Il est parfaitement égal, en un mot, qu’un membre de la société soit plus heureux qu’un autre ; ce qui est essentiel au bonheur général, c’est que tous deux soient aussi heureux qu’ils peuvent l’être ; ainsi, le législateur ne doit pas punir l’un, de ce qu’il cherche à se rendre heureux aux dépens de l’autre, parce que l’homme, en cela, ne fait que suivre l’intention de la nature ; mais il doit examiner si l’un de ces hommes ne sera pas également heureux, en cédant une légère portion de sa félicité à celui qui est tout-à-fait à plaindre ; et si cela est, le législateur doit établir l’égalité autant qu’il est possible, et condamner le plus heureux à remettre l’autre dans une situation moins triste que celle qui l’a forcé au crime.

Mais, continuons le tableau des injustices de vos loix : un homme, je le suppose, en maltraite un autre, puis convient avec le lézé d’un dédommagement ; voilà l’égalité : l’un a les coups, l’autre à de moins l’argent qu’il a donné pour avoir appliqué les coups, les choses sont égales ; chacun doit être content ; cependant tout n’est pas fini : on n’en n’intente pas moins un procès à l’agresseur ; et quoiqu’il n’ait plus aucune espèce de tort, quoiqu’il ait satisfait au seul qu’il ait eu, et qu’il ait satisfait au gré de l’offensé, on ne l’en poursuit pas moins sous le scandaleux et vain prétexte d’une réparation à la justice. N’est-ce donc pas une cruauté inouie ! Cet homme n’a fait qu’une faute, il ne doit qu’une réparation : ce que doit faire la justice, c’est d’avoir l’œil à ce qu’il y satisfasse ; dès qu’il l’a fait, les juges n’ont plus rien à voir ; ce qu’ils disent, ce qu’ils font de plus, n’est qu’une vexation atroce sur le Citoyen, aux dépens de qui ils s’engraissent impunément, et contre laquelle la Nation entière doit se révolter[30].

Tous les autres délits s’expliqueraient par les mêmes principes, et peuvent être soumis tous au même examen, de quelque nature qu’ils soient ; le meurtre même, le plus affreux de tous les crimes, celui qui rend l’homme plus féroce et plus dangereux que les bêtes, le meurtre s’est racheté chez tous les peuples de la terre, et se rachète encore dans les trois quarts de l’univers, pour une somme proportionnée à la qualité du mort[31]; les Nations sages n’imaginaient pas devoir imposer d’autre peine que celle qui peut être utile ; elles rejettaient ce qui double le mal sans l’arrêter, et sur-tout sans le réparer.

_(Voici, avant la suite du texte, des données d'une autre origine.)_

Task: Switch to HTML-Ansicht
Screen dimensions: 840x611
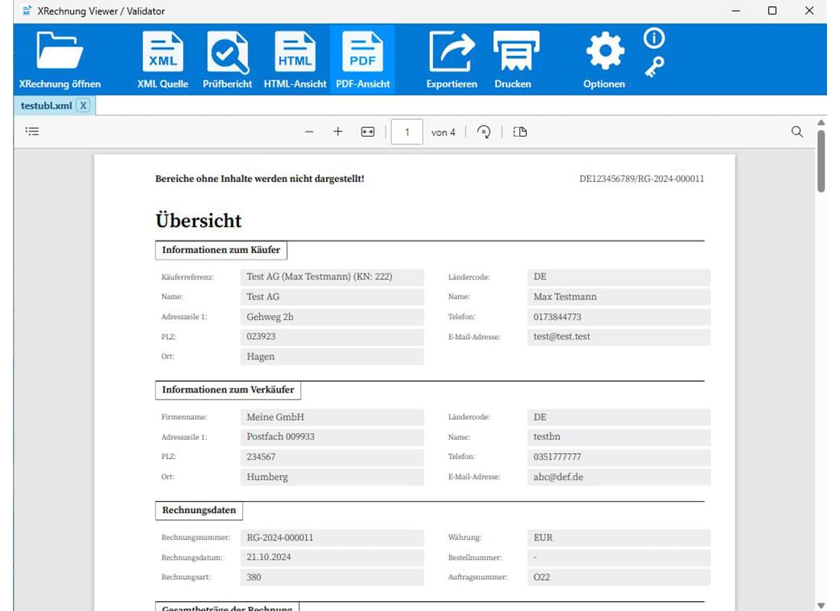Action: [295, 60]

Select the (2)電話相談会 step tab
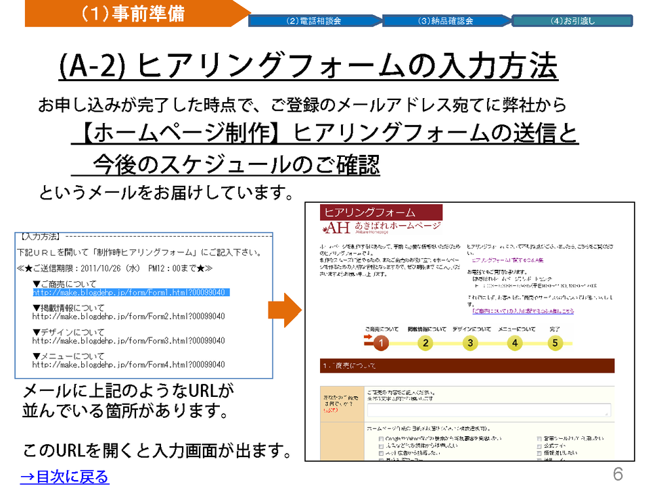313,21
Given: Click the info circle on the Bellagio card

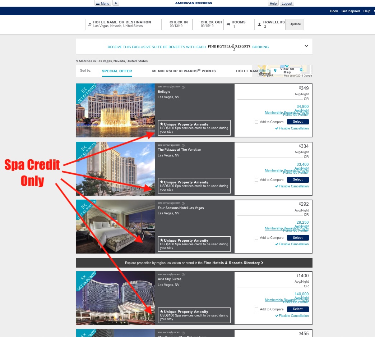Looking at the screenshot, I should click(183, 87).
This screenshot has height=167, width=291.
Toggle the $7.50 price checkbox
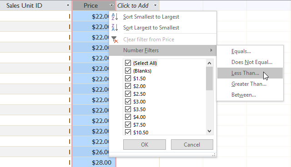point(128,125)
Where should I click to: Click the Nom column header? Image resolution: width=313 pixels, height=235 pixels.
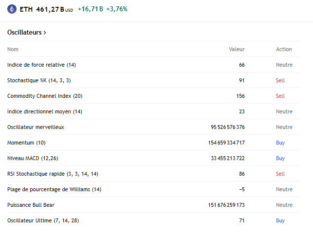[13, 49]
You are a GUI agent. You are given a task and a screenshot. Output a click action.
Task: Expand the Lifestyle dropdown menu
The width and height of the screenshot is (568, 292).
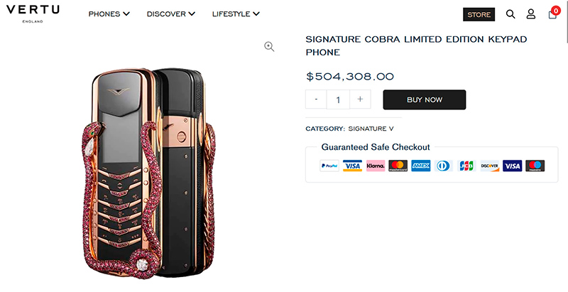pos(236,14)
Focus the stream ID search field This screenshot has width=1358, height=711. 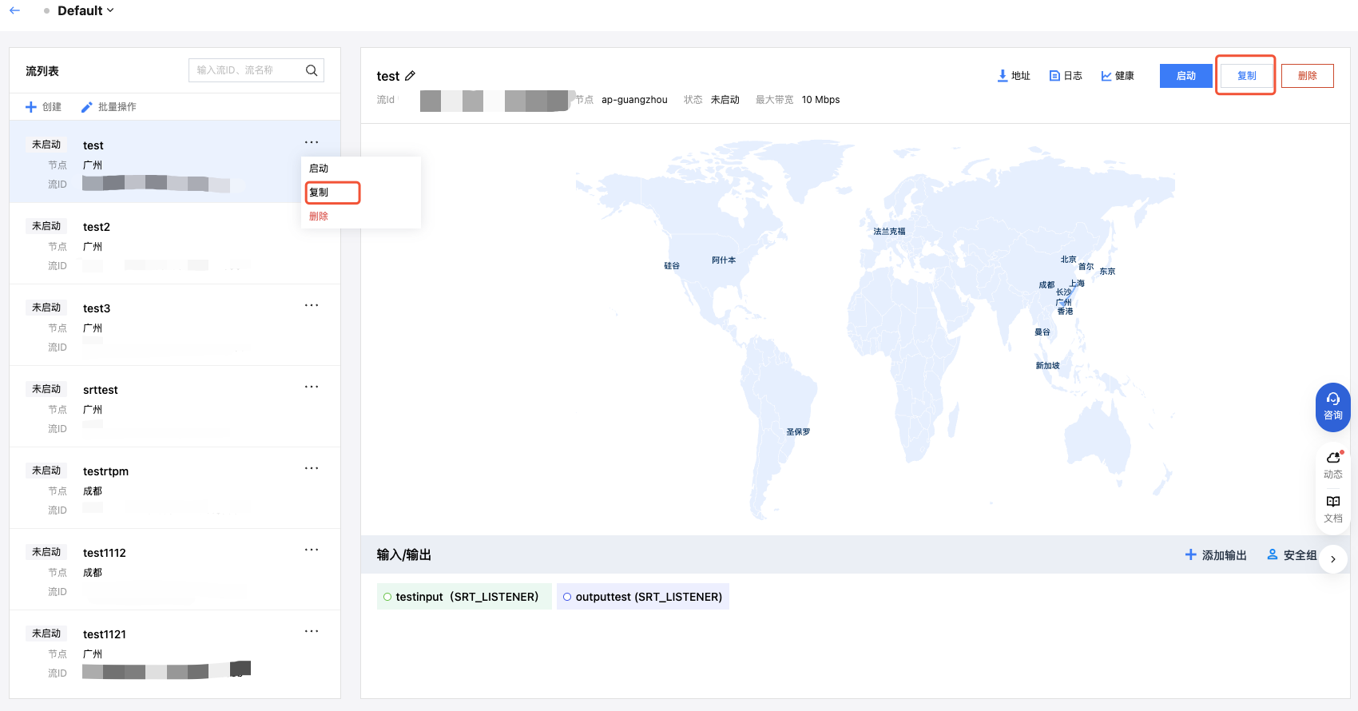click(x=245, y=70)
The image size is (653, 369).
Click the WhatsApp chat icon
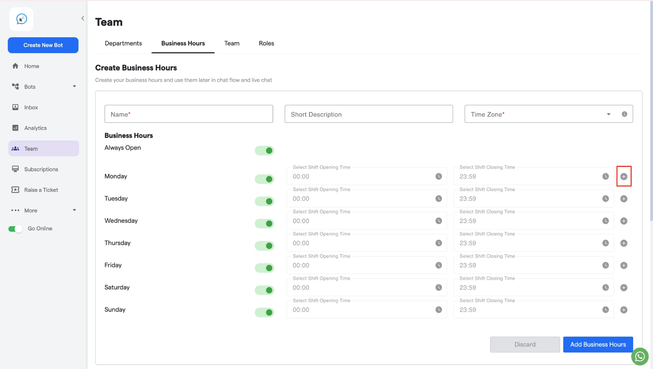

Ayant soigneusement anéanti tout ce qui peut conduire au meurtre, poursuivit Zamé, j’ai bien peu d’exemples de ce forfait monstrueux dans mon isle ; la punition où je le soumets est simple ; elle remplit l’objet en séquestrant le coupable de la société, et n’a rien de contraire à la nature ; le signalement du criminel est envoyé dans toutes les villes, avec défense exacte de l’y recevoir ; je lui donne une pirogue où sont placés des vivres pour un mois ; il y monte seul, en recevant l’ordre de s’éloigner et de ne jamais aborder dans l’isle sous peine de mort ; il devient ce qu’il peut, j’en ai délivré ma patrie, et n’ai pas sa mort à me reprocher ; c’est le seul crime qui soit puni de cette manière : tout ce qui est au-dessous ne vaut pas le sang d’un Citoyen, et je me garde bien de le répandre en dédommagement ; j’aime mieux corriger que punir : l’un conserve l’homme et l’améliore, l’autre le perd sans lui être utile ; je vous ai dit mes moyens, ils réussissent presque toujours : l’amour-propre est le sentiment le plus actif dans l’homme ; on gagne tout en l’intéressant. Un des ressorts de ce sentiment, que j’ose me flatter d’avoir remué le plus adroitement, est celui qui tend à émouvoir le cœur de l’homme par la juste compensation des vices et des vertus : n’est-il pas affreux que, dans votre Europe, un homme qui a fait douze ou quinze belles actions, doive perdre la vie quand il a eu le malheur d’en faire une mauvaise, infiniment moins dangereuse souvent que n’ont été bonnes celles dont vous ne lui tenez aucun compte. Ici, toutes les belles actions du Citoyen sont récompensées : s’il a le malheur de devenir faible une fois en sa vie, on examine impartialement le mal et le bien, on les pèse avec équité, et si le bien l’emporte, il est absous. Croyez-le, la louange est douce, la récompense est flatteuse ; tant que vous ne vous servirez pas d’elles pour mitiger les peines énormes qu’imposent vos loix, vous ne réussirez jamais à conduire comme il faut le Citoyen, et vous ne ferez que des injustices. Une autre atrocité de vos usages, est de poursuivre le criminel anciennement condamné pour une mauvaise action, quoiqu’il se soit corrigé, quoiqu’il ait mené depuis long-tems une vie régulière ; cela est d’autant plus infâme, qu’alors le bien l’emporte sur le mal, que cela est très-rare, et que vous découragez totalement l’homme en lui apprenant que le repentir est inutile.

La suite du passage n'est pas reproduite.